[Stored data entries]

== == ==

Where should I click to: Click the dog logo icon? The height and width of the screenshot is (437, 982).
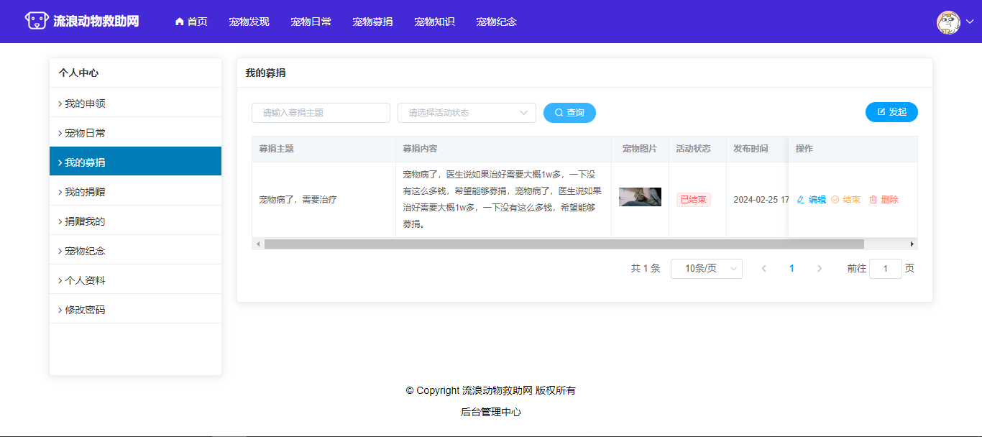pyautogui.click(x=37, y=21)
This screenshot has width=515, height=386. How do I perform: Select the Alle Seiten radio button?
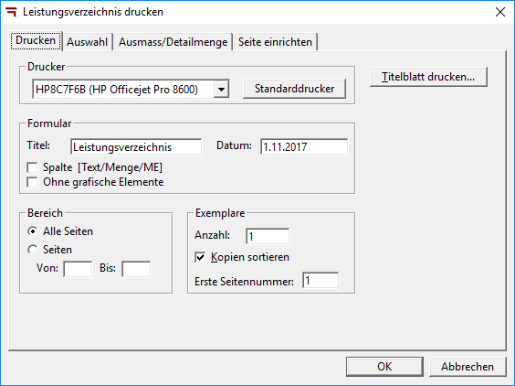click(x=32, y=231)
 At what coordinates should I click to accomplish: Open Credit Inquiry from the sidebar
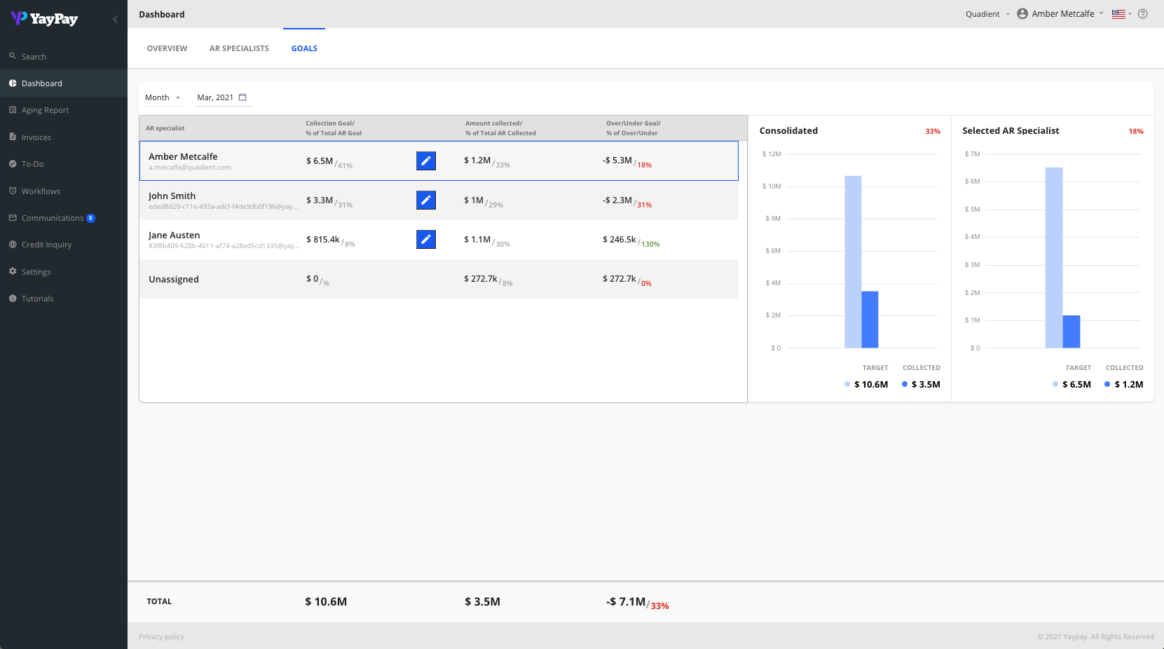46,245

== == ==

Write out exactly the lines from the line holding "At what coordinates" through the last line of the records above, inclusive, and nothing more. Leave out the pictures.

TASK RESPONSE:
 At what coordinates should I click to accomplish: Open Credit Inquiry from the sidebar
46,245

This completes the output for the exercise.